I made it to p64 and then I had to stop (although I admit I did flick through the rest because I felt bad writing a review for a book I’d only read a third of). I recognise that this book may not be an accurate picture of the Gorgas’ relationship. Maybe it’s the story the publisher thought would sell best. That this book got published at all is really disturbing. I hope if any of it is true, then Melissa’s friends and family get her the help she needs. And even if it’s not, people need to stop reading, buying and borrowing this book.

One final thing – how pissed off would you be if you were Melissa’s mum right now? You raised her, went back to work to support her once your deadbeat husband who lost all of your money and screwed around on you died, and he gets the book dedication?

Wednesday, February 12, 2014

Tales of the City books 1-6

Every now and then one’s reading life, a person discovers a series of books that, simply, makes them happy. Even looking at these books on the shelf can be cause for a smile and reading them again is like hanging out with old friends. The discoveries of these special stories are more valuable because of their rareness and, for this particular reader, they are cherished and loved and sometimes feel more real than people who are actually living.

Armistead Maupin’s Tales of the City is one of those series for me. It opens with the story of Mary Ann, a woman from Cleveland who arrives in San Francisco and loves it so much she impulsively move there. She moves into the house of the mysterious Anna Madrigal on Barbary Lane, where a bunch of other interesting characters live, including Michael (Mouse), Mona and Brian among many, many more. The books don’t focus on any one character – the narration shifts between many different stories in what this reviewer calls a “third-person kaleidoscope narrative”. This is a huge part of both the series’ appeal and the skill of Maupin’s storytelling – each of the points of view shown to the reader feels real (with a few minor exceptions, like that of Queen Elizabeth II in Babycakes) and the relationships, loves and heartbreak ring true.

I discovered the series when I was an undergrad on the recommendation of a friend and I have retained my love of the series although the friendship has long faded (does anyone ever has as many friends as one has when one is an undergraduate? Why am I continually referring to myself as “one” in this review?). One of the things I loved most about these books was how they represented gayness. In Tales in the City, being gay was just one part of a character’s personality. It was of bigger or smaller importance depending on the person but it was never anyone’s defining characteristic – they were “a best friend who was gay” rather than “a gay best friend”. This was true to my real-life experience with friends who were gay and, to find out that it was possible to write gayness like this was honestly revelatory for me. Looking at how many facets of the media still struggle with their representation of homosexuality today (Hollywood, I’m looking at you) make me appreciate how truly groundbreaking Tales really was.

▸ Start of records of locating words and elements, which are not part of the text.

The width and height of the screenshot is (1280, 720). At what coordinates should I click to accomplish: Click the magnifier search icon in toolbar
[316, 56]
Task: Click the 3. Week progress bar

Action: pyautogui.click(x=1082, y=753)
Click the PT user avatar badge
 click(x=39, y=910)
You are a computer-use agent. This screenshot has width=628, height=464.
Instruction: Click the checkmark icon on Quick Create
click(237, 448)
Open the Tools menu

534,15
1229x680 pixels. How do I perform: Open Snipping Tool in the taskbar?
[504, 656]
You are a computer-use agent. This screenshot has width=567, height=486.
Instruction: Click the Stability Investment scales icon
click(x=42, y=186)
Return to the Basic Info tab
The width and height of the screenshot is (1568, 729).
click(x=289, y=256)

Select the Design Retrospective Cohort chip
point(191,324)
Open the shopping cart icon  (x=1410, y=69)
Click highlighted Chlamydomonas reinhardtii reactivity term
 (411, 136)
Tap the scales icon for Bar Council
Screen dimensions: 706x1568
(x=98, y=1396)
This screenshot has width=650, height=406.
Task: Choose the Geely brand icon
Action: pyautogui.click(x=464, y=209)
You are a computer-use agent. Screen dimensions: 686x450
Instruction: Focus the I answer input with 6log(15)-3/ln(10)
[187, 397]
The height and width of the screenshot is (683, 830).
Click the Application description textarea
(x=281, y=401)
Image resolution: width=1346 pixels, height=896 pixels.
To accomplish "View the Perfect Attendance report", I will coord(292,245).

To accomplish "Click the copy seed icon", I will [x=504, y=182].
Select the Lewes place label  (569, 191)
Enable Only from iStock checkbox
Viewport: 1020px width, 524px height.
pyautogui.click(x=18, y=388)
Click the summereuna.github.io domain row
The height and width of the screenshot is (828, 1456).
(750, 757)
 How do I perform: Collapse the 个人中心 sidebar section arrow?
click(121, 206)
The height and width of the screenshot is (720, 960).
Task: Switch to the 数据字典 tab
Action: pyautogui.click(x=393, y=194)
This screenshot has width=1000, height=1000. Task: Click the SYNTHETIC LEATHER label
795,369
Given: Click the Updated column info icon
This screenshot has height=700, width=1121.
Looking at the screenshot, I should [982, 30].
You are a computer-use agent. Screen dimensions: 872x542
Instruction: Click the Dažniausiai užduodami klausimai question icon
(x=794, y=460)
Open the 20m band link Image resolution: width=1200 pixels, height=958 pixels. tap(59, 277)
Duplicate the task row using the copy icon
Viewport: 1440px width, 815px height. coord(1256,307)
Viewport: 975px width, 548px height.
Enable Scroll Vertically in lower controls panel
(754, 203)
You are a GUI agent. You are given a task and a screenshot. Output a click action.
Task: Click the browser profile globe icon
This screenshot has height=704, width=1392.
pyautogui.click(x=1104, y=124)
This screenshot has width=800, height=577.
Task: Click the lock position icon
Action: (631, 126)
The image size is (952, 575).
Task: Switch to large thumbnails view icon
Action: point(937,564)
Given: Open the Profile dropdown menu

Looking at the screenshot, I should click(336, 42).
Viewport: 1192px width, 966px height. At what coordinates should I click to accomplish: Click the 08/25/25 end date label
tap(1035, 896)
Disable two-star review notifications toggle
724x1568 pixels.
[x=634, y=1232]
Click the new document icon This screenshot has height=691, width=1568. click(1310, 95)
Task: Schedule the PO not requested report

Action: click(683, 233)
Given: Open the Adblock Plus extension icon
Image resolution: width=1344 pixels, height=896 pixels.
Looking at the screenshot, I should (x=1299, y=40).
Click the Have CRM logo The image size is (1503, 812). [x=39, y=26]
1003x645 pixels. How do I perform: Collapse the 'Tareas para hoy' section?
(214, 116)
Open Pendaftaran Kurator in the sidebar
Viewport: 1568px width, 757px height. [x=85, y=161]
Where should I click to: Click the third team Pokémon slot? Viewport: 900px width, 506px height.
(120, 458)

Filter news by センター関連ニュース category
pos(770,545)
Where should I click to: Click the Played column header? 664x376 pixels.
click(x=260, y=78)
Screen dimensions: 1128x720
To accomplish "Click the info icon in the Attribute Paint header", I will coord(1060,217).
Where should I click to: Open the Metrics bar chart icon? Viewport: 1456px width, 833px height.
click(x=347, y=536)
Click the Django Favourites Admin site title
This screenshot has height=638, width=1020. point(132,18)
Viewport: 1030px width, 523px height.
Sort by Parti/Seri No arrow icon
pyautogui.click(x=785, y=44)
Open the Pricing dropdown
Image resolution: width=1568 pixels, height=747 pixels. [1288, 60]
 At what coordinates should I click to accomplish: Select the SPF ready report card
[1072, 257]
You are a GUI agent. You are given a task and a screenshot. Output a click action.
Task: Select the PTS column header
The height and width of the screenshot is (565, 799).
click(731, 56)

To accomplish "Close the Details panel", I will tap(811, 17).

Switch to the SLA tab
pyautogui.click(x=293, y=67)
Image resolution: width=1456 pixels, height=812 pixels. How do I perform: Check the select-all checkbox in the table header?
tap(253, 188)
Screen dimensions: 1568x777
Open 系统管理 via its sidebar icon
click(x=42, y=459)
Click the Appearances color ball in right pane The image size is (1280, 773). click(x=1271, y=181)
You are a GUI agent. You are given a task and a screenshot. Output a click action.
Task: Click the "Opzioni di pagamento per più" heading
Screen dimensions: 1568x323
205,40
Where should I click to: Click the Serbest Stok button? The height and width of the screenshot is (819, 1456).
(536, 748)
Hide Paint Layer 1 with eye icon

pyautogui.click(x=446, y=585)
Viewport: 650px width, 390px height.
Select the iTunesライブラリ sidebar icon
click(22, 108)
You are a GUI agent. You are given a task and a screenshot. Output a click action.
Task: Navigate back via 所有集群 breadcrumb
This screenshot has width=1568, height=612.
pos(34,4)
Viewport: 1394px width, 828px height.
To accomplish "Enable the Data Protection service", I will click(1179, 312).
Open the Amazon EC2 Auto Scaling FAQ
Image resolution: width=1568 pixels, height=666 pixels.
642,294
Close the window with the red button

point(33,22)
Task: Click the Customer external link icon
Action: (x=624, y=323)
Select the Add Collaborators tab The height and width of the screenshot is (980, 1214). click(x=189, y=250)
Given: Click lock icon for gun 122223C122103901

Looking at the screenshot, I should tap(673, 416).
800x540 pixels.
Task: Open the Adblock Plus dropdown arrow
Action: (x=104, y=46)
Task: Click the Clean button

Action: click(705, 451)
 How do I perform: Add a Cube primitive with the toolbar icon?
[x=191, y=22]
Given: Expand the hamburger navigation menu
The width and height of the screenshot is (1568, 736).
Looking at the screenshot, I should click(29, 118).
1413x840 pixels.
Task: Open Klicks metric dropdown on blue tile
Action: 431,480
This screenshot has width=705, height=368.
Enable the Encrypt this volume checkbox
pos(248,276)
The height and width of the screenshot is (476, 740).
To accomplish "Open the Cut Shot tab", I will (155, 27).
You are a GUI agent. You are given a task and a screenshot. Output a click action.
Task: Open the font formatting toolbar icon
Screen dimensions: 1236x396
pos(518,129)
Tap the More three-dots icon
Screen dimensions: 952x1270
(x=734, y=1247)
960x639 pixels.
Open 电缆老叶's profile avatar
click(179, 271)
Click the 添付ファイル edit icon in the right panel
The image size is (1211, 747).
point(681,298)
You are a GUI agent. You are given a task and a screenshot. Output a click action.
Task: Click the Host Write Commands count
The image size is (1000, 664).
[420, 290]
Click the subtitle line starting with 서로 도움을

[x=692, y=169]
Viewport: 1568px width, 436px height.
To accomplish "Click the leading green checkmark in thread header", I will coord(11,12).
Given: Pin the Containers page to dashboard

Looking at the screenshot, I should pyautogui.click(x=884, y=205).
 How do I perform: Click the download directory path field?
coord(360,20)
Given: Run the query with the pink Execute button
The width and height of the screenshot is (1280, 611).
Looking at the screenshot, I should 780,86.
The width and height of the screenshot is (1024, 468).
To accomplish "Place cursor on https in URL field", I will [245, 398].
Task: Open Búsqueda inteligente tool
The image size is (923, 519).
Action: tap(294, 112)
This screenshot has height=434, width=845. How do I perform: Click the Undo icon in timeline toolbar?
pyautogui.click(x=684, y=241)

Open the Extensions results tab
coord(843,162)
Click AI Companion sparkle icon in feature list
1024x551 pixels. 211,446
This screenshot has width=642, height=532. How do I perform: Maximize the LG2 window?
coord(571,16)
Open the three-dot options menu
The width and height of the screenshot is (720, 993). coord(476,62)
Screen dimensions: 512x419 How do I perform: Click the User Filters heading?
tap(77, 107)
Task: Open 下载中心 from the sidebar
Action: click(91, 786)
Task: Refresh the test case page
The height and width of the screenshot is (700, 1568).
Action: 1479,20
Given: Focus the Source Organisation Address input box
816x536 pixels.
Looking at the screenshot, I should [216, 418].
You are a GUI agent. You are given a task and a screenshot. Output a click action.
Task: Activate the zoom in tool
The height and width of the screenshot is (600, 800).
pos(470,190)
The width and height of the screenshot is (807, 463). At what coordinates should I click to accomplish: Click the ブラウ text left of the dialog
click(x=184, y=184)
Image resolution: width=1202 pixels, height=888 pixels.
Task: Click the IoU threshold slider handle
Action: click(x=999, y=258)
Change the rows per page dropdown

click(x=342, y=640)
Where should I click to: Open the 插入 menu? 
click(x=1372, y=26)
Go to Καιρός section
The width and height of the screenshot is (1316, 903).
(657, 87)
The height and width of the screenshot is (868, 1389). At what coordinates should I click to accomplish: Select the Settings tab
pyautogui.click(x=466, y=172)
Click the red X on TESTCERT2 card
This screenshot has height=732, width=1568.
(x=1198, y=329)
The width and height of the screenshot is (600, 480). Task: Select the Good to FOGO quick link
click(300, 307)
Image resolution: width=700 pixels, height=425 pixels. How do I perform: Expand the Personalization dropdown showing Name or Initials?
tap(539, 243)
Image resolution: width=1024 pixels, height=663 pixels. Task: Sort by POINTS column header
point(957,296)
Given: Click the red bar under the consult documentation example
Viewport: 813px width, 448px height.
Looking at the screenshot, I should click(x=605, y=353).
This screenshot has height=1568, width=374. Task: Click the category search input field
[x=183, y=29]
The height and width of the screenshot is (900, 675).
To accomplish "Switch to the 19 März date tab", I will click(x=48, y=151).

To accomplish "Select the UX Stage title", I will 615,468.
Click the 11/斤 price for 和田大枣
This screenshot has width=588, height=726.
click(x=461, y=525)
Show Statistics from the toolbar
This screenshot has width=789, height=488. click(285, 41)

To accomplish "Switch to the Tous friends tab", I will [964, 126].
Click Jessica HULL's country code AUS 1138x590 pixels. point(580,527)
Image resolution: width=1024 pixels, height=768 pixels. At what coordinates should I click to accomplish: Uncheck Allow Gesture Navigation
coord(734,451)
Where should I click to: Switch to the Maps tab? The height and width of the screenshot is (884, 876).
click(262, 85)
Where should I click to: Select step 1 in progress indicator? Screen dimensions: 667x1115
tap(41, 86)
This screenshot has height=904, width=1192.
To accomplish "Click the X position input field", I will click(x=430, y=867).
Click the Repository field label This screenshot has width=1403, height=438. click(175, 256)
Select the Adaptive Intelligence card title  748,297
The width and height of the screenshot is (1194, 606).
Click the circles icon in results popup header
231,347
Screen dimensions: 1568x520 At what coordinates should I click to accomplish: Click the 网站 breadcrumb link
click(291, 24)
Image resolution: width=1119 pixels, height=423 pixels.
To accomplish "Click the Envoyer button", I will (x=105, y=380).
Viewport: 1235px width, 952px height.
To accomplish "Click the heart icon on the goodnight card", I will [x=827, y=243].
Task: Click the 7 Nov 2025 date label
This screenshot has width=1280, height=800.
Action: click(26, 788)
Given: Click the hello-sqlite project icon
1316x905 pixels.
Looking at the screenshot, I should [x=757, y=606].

The final book in the Tales series, The Days of Anna Madrigal, has been released. I haven’t read it yet because I’m not quite ready to let these characters go. I don’t want to read a new one knowing there will be no more so, to delay the final sad moment, I have collected the entire series so far and read the first six. I’d never read them all in sequence before and it was fascinating to watch the changing fashions and cultural mores from the ‘70s until the late 1980s of Sure of You. The city of San Francisco is a character in these novels and it to changes and develops along with everyone else. After one weekend binge Tales session I also realised that these books are much kinder to their male characters than the female ones (the most appealing female character in the book was, in fact, born a man) but you can’t have everything and I love Mouse enough to make up for it.

If you haven’t, please read these books. They are a delight and a treasure and I love them.